The equation proposed by the NRCS was used as reference (or baseline formulation) to determine the time of concentration of basins under general conditions, and for this reason, whenever possible, this method should be the first choice for calculating Tc. However, when there is not sufficient information available to calculate Tc using the baseline equation, or depending on the stage of phase of the project to be implemented (pre-feasibility or feasibility), empirical equations that do not display significant differences may be used.

The most effective method for estimating the time of concentration of the urban watersheds of the city of Montería is the Carter equation based on Mean Square Error (MSE) and Coefficient of Determination (R²). These values were found taking into consideration the total length of the main watercourse using the Carter equation, which is equivalent to the sum of the different travel times of the baseline equation using laminar, concentrate, and channel flow. Complementarily, it can be concluded that the Carter equation was found to have highly significant similarity with the baseline equation for the effects of calculating the Tc, which is validated by the value found in the means in the statistical analysis, in which values were reported of 1.34 h for the baseline equation and 1.28 h for the Carter equation (see Figure 5).

The comparison of the baseline equation to the empirical methods that estimate Tc enabled showing the correlations between them. However, statistical analysis is the best way to select the adjustment method that demonstrates the relevance of the model for a particular basin. In this study, statistical analysis enabled the disaggregation of the components used in engineering to calculate the Tc of a basin. Thanks to the analysis of variance, the significant differences between the times of concentration of the proposed equations steered the study towards application of Dunnet’s comparison of means test, which helped select the set of equations that, in this case, best fit the requirements of the urban watersheds of the city of Montería, Córdoba.

By means of sensitivity analysis it was shown that the results of the equations with best goodness of fit according to the statistical analysis were those by Kirpich, California Culvert Practice and Ventura, which were the equations that displayed sensitivity to the length of the main watercourse (Ls).

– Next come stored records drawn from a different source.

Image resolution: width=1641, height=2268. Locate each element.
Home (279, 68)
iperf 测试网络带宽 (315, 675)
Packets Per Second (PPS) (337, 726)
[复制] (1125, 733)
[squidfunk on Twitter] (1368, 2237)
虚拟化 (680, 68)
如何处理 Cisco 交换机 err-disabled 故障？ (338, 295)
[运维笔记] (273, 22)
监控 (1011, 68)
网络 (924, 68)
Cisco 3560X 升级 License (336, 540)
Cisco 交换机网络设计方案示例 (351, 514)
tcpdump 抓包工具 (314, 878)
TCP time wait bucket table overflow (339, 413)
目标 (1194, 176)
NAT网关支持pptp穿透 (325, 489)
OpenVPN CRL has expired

As Ls decreased, MSE decreased, and a 25% reduction was the largest reduction of Ls at which the MSE stabilized. The ground cover and texture were found to be highly sensitive variables when the Simas-Hawkins equation is used, which is a function of the curve number, and the TxDOT, as a function of the runoff coefficient. It can be concluded that for the first equation mentioned here, MSE decreased considerably when background conditions of moisture were considered (AMC III), with MSE of 0.62 h. In the second equation mentioned in this point, it is concluded that as the value of the runoff coefficient (C) increases as a function of the return period, MSE decreases, with a result of 0.44 h for a 100-year Tr.

For future works, the use of data in monitored basins should be utilized to measure the time concentration (time between rain end and superficial flow end) for comparing these values with the NRCS equation (baseline formulation) and the twelve empirical equations.